State environmental officials have quietly issued a key permit for the wind farm proposed for Nantucket Sound.

The state Department of Environmental Protection last month issued a water quality certificate for Cape Wind Associates’ plan to install almost eight miles of transmission cables through Lewis Bay in West Yarmouth to 130 wind turbines in the sound.

An additional five miles of cable in federal waters would connect the wind farm to the electric grid if it is constructed.

“It does meet our approval as long as they follow our regulations,” DEP spokesman Ed Colletta said this week.

The water quality certificate issued on Aug. 15 is one of almost 20 permits Cape Wind must secure before the turbines are built.

A final federal assessment of the project’s environmental impact is expected by the end of the year.

In its Aug. 15 letter to Cape Wind, the DEP stated that it had “determined there is reasonable assurance the project will be conducted in a manner which will not violate applicable water quality standards … and other applicable requirements of state law.”

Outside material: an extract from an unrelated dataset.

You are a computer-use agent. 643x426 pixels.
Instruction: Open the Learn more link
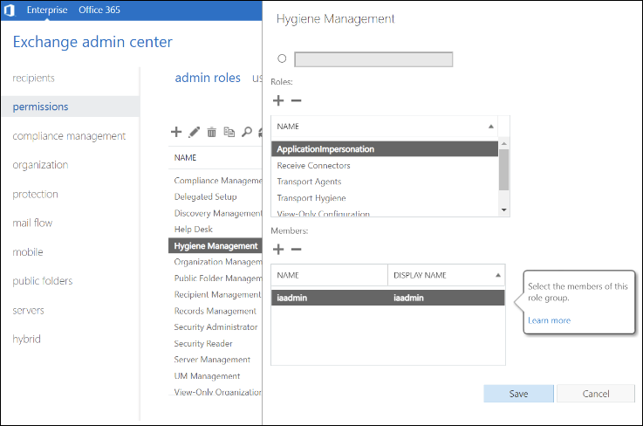[x=549, y=320]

The agency included a number of conditions on the work, however, including surveys of eel grass in the area prior to construction, measures to protect the eel grass from silt from the jet plow that will be used to install the cables and post-construction monitoring of the eel grass.

The project must be completed within five years or Cape Wind must explain the reason for the delay, according to the letter. An Oil Spill Response Plan is also required before the cables are installed and jet plowing is only permitted from June 1 to Jan. 14, according to the certificate.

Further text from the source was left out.